Chérubin at Hotel Rastelli
Knock. Knock. Knock.
Then came a voice. “Sylvere.” The voice sounded again. “Sylvere.”
He opened his eyes. The voice came from the other side of the closed sliding-glass door.
Sylvere was awake now.
The voice belonged to Chérubin. Sylvere looked to his right at the blue numbers of the digital readout covering the face of the clock on the nightstand. “It’s almost 3:30,” Sylvere whispered, realizing he had slept for more than two hours. “I’ll be right there,” he said loudly, projecting his voice toward the closed door. He stood up from the bed inside his suite in Hotel Rastelli. He noticed he still wore all his clothes. Walking toward the door, covered by a thick, red curtain, Sylvere realized the afternoon would soon turn to evening and a fancy party at 7:00pm.
“Can you meet me in the bar downstairs in half an hour?” Chérubin asked as soon as Sylvere opened the door. Chérubin held two parcels, one in each hand, which he extended toward the older man. Accepting the parcels, Sylvere noticed one contained a bottle of water and some orange juice, the other plastic bags full of cheeses, fruits, and nuts. Chérubin disappeared.
Sylvere drank the orange juice and ate some of the cheeses and nuts. Then he entered the bathroom. As he took a shower in preparation for going downstairs to meet Chérubin, he recalled the scene at the museum in Leuven and the subsequent car ride to Tervuren.
Melba had disappeared after escorting Sylvere to a Mercedes parked on the narrow, cobble-stone street in front of the museum. Parked behind his vehicle had been a second one, an exact replica of the first. Next to the open back door of the first car, a man had stood at attention, keeping his eyes locked on each of Sylvere’s movements. When Sylvere had lowered his body onto the back seat of the first car, the man had watched and waited. But he hadn’t waited long. Approaching the open back door, one of the German bodyguards had handed Anna’s laptop computer to Sylvere.
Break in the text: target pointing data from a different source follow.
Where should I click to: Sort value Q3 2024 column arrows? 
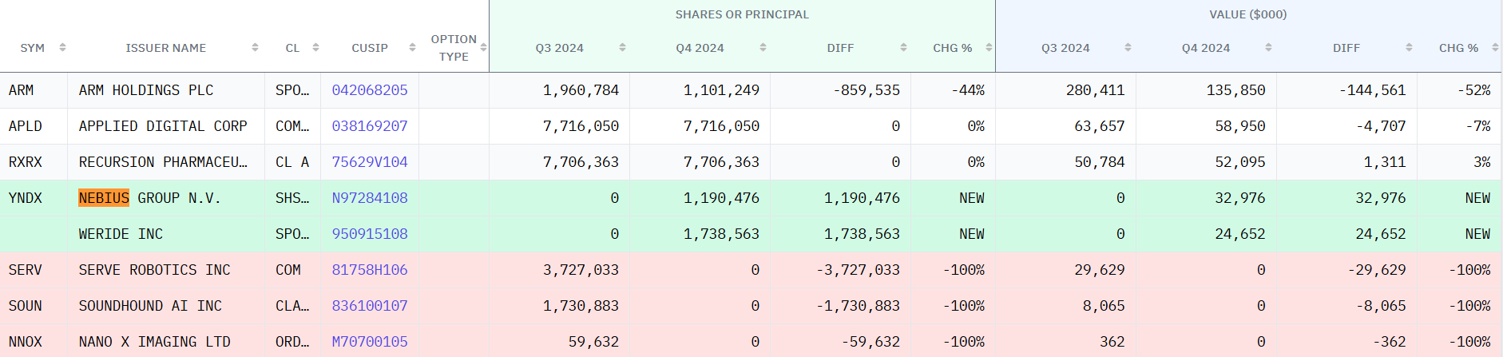[1128, 48]
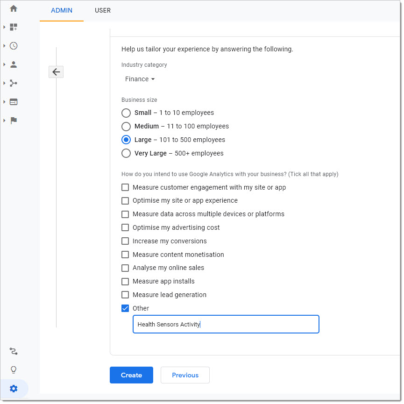Open the Customisation dashboards icon

point(14,27)
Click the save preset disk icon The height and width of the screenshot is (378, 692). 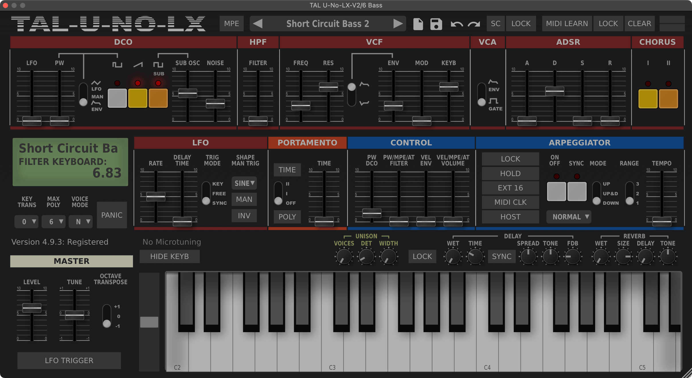pyautogui.click(x=436, y=24)
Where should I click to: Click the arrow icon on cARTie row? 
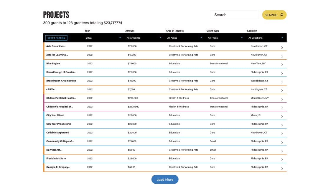point(282,91)
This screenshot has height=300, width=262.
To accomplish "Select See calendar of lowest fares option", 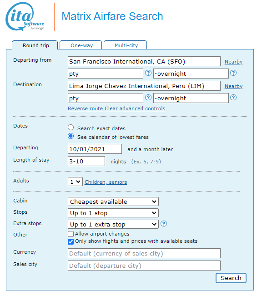I will point(71,136).
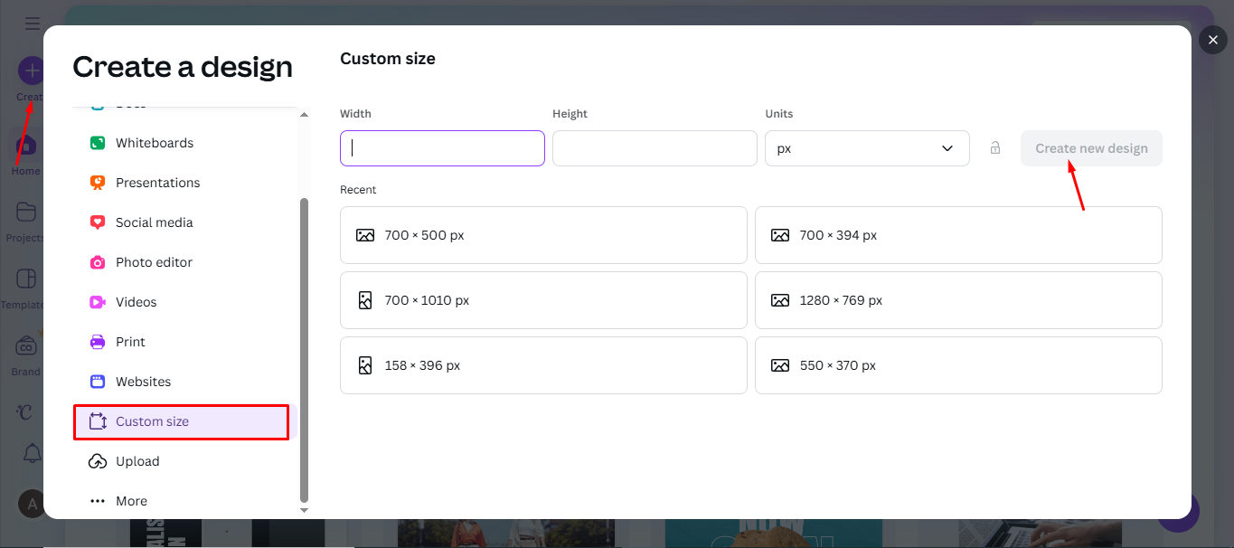Click inside the Height input field
The width and height of the screenshot is (1234, 548).
[654, 147]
The man standing next to the back door of Sylvere’s car had gone around the front of the vehicle, sat behind its steering wheel, and started its engine. As the driver pulled the large vehicle away from the museum, Sylvere, sitting by himself in the back seat, opened the computer. In a long series of images from the scene at Ronald’s medical clinic in Rutshuru in the immediate aftermath of the attack which had left his friend, Ronald, dead and his friend’s daughter, Claudette, clinging to her life, Sylvere saw from different angles many bodies, including the body of his friend. After viewing half of the 50 images, Sylvere closed the computer, but not before recognizing a large, menacing figure present in five images.
Now Sylvere, as he emerged from the bathroom and began to dress next to the bed, saw Quentin bending over the lifeless body of Ronald. Descending in the elevator from the rooftop deck to the third floor of Hotel Rastelli, Sylvere realized his friend had died a slow death.
“What had Ronald done to deserve such pain?” Sylvere asked, tears forming in his eyes. He pounded once on the elevator door. The sound filled the small space.
When Sylvere entered the bar on the third floor, he saw Chérubin standing on the opposite side of the room next to the floor-to-ceiling window with its view of the street below. Chérubin noticed Sylvere at the same time. The two men sat down at a table next to the window. Only three other tables in the bar were occupied. On the street corner below, a German bodyguard, one of Anna’s men, stood watch. The bartender placed two tall glasses of beer on the table in front of Chérubin and Sylvere. The bartender left.
“I assume you saw the photos,” Chérubin said. He looked out the window. His gaze moved across rows of rooftops toward a forest outside town. Abruptly, he reached over, picked up one of the tall glasses of beer, and took a long drink. “Ronald was my father,” he said then. He still didn’t look at Sylvere. Sylvere didn’t respond. He couldn’t look at the other man either.